Correcting undesirable consequences of previous rhinoplasty

Although it may seem simple to correct a nose with the desired results in the first rhinoplasty surgery, revision rhinoplasty is actually more complicated and more difficult than the first one. It is necessary to reinforce and replace the fine, delicate structures of a beautiful three-dimensional nose shape that has been damaged, collapsed or destroyed. While the contours of the nose should be smooth and attractive, the air passages must remain large enough to allow for comfortable breathing. Even after all structures have been corrected and assembled, the entire nasal skeleton must have sufficient strength to withstand the distortions forces that result from the healing process of the skin and soft tissues over time. Therefore, this operation, also known as secondary rhinoplasty or nasal revision, is considered one of the most demanding operations of aesthetic surgery. Some important differences between primary (initial) nasal aesthetics and nasal revision are notable. First, the nose revision takes much more time. Because of the obstacles created by the complexity of scar tissue and surgical procedure, the total operation time of revision cases is at least 4-5 hours. Likewise, the length of surgery, a more difficult dissection, and the presence of previous tissue damage will prolong the healing process. In patients with thin healthy skin, the results may be seen in 6-12 months, while in patients with thick skin and prone to poor wound healing, this process may take up to 2 years.

Can cartilage grafts be used for revision rhinoplasty?

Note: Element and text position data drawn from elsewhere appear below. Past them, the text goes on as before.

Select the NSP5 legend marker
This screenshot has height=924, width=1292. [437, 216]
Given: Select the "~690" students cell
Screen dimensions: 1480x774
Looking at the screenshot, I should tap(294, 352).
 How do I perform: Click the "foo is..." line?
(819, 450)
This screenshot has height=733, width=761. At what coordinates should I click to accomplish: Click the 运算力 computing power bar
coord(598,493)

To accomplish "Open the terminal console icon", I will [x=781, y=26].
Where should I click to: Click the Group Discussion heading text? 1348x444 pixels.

In addition to increased treatment time, revision rhinoplasty almost always requires the use of certain graft materials. Graft materials are cartilage tissues that are usually taken from the patient's own body and used when reshaping the nose. Cartilage grafting may be necessary even in patients who want a smaller, more delicate nose. Depending on the lack of nasal structures, the severity of the deformity, the preference of the surgeon, and the authorization of the patient, cartilage grafts may be removed from one or more locations. Frequently taken places; nasal septum cartilage, ear cartilage or rib cartilage. Cartilage from either or all of these sites may sometimes need to be taken in order to achieve good results in very severely damaged noses.

Revision or not?

Taken as a whole, revision rhinoplasty is a complex initiative with many potential risks. While surgical techniques and principles are applied properly, successful and satisfactory results are possible. But absolute perfection is almost impossible. It is also important for patients to understand that modern medicine cannot cure all problems and that a severely damaged nose cannot always be corrected with a single procedure. Because of the pre-existing tissue damage and the limitations outlined above, the cosmetic gains to be achieved in a damaged nose can only be achieved with a challenge and step by step. In addition, attempting to achieve perfection by correcting a nose in this condition in a single operation can go no further than destructive damage to already weakened tissues.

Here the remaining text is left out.